Thank you so much for being here, Myla. 

I always think that writers write the books that truly haunt them. What happened that made you know that this is the novel you had to write next?

What happened to me was children.  As I struggled to be the mother I wanted to be, while simultaneously struggling to be the writer I wanted to be, I found myself wondering if there were any examples of excellent artists who were also excellent, engaged parents.  Is it possible to be both or does one ambition require compromising the other?

I absolutely love the structure of the novel, how it pulls you in through catalogue entries. I never realized how brilliantly a story could be told that way.  What were some of the triumphs in working this way—and some of the writerly pitfalls for you?

I love coming across a book that explores a story in an unexpected way, so playing with a new approach to story was exhilarating.  I get tired of telling stories that toddle along all conventional-like: I get bored.  But, oh, the pitfalls!  Trying to keep the entries consistently relevant was hard – how to tie the photo into what was happening in the larger story without it seeming forced?  How to make the reader consistently care about a photo when exciting and distracting things were happening elsewhere?  Then there were all the first-person voices: I hate it when I read a novel that proports to be told from several different characters’ perspectives, and instead all I get are very slight variations on the author.  After a while, I got tired of complaining about this and decided I could retain complaining rights only if I tried it myself.  So this book is me, trying. 

 What startled you the most about your research, and was there anything that made you rethink your plot?

Reading about abortion in the pre-Roe v. Wade era was more than startling: it was horrifying.  I knew, intellectually, that it was difficult to obtain an abortion at that time, but I had no concept of what it actually entailed.  What I learned about the paucity of information and lack of access to birth control, as well as the dangers and risks of finding and getting an abortion left an indelible mark on the story.  Another biggie was what I learned about women and New York City’s criminal justice system in the early 60s.  I modeled Lillian’s experience of jail on the experiences of women in the only dedicated women’s prison in the city at that time, a prison that was torn down several years later after the scale of the human rights violations perpetrated inside its walls was revealed.     

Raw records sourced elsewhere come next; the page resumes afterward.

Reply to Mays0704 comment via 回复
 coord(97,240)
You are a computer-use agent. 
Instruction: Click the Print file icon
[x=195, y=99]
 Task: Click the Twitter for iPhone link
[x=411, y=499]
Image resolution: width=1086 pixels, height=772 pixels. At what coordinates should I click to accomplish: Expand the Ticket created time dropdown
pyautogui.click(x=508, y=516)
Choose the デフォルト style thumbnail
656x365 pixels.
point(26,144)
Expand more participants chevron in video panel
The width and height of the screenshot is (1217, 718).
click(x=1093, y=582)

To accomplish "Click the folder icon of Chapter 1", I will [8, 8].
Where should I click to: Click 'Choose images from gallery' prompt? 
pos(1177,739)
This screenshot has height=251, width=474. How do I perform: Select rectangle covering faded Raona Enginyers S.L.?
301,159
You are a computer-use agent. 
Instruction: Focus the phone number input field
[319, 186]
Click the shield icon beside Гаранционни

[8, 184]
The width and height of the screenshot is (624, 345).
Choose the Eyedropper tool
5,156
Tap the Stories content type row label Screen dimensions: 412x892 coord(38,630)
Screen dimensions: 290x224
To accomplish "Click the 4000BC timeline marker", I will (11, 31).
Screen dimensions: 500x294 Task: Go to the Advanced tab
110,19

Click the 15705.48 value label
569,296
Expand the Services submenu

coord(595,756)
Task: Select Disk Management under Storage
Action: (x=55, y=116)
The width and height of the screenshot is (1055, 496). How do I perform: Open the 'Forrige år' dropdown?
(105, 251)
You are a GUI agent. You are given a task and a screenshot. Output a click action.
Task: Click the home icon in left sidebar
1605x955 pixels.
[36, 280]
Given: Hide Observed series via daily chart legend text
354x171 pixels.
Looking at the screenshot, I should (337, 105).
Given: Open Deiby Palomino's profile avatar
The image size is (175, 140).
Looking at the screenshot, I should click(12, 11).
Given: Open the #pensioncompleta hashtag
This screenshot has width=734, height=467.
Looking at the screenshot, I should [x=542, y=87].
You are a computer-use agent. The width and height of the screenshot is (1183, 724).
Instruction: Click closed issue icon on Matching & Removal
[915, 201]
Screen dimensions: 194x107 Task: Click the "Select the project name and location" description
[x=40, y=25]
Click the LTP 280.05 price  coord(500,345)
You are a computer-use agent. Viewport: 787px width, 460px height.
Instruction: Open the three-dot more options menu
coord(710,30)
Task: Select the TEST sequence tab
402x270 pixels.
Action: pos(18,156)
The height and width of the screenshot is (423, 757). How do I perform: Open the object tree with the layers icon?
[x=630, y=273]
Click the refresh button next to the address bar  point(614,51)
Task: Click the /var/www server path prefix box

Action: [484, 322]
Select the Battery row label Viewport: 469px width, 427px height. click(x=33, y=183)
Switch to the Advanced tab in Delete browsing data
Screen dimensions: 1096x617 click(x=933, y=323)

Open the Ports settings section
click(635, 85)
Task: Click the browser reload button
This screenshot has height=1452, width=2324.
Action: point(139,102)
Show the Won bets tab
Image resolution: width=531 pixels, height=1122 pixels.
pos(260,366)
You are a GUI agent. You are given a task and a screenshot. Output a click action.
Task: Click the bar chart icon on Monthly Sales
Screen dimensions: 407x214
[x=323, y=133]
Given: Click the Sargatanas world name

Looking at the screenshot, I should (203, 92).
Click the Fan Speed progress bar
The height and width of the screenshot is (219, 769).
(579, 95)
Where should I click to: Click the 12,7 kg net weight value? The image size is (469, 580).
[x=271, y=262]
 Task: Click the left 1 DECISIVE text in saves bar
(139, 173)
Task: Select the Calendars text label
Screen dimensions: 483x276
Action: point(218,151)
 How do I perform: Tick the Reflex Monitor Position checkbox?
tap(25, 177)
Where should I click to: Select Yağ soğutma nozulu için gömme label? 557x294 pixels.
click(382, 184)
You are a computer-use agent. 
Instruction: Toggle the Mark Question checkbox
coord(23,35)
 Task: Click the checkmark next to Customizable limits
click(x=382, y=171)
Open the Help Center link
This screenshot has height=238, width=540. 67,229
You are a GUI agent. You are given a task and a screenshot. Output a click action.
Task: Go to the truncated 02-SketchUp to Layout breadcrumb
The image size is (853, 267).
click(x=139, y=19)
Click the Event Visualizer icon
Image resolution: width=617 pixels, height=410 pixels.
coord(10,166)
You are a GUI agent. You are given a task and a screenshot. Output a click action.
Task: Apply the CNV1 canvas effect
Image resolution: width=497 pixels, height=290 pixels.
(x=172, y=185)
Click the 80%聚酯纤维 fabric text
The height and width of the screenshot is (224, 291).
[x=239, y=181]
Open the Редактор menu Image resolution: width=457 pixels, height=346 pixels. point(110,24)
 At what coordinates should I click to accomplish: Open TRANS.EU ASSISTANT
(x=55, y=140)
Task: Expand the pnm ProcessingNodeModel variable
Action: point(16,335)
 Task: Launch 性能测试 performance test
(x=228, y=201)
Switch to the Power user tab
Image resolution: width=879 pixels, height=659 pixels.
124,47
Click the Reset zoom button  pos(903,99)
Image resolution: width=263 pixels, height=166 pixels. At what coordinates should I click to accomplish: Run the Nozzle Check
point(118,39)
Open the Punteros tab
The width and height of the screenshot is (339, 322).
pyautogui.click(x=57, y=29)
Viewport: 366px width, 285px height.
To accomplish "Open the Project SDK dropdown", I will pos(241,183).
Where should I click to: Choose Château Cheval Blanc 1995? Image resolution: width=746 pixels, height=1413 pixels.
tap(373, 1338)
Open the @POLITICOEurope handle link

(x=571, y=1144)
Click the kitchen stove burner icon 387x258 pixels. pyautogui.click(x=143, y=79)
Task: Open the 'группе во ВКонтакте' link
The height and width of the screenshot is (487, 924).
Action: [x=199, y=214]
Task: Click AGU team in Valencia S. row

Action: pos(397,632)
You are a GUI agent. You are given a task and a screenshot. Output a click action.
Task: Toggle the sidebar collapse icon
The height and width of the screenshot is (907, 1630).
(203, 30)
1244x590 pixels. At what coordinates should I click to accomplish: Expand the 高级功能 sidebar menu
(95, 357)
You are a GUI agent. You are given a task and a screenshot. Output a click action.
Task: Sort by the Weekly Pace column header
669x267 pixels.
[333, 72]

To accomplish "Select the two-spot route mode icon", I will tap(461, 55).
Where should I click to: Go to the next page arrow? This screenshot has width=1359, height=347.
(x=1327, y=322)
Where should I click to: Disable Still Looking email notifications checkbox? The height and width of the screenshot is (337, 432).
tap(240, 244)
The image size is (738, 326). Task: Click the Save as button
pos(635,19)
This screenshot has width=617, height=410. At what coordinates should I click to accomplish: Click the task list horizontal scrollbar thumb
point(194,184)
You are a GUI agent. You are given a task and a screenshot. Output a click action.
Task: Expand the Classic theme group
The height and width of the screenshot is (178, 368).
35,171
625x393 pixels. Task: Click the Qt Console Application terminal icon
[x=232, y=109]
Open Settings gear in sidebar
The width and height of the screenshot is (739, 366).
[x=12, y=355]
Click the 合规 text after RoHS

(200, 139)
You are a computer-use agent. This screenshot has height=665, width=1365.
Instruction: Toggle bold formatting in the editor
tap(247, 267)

Do you think that all art has a cost? And that everything is art?     

Every choice we make has a cost. One of the things that scares me most about these times is our collective inability or unwillingness to acknowledge that.

I have to ask because I am suffering over titling my novel, how do you come up with your titles? This one Feast Your Eyes, is particularly great.   
Oy, titles.  This one took me many years to stumble over.  Previously, my titles always came quickly, so not having a title for this book for so long really threw me.  Finally, I sat down to read it when I was in editing mode, keeping an eye out for phrases that resonated for the larger book.  “Feast your eyes” are the words Lillian’s daughter uses to start her first catalog entry, and as soon as I saw them, I knew.
What’s obsessing you now and why?

The arbitrary nature of our country’s immigration system. The rules that govern if someone can stay or go, and the subjective nature of those rules’ interpretation by a judge are mind-boggling.  There is nothing constitutional about it, and it shames me that the ready answer to that observation is that the constitution is only meant to apply to citizens.

What question didn’t I ask that I should have?

Bare minimum is 65% cacao.  Anything less doesn’t taste like chocolate to me.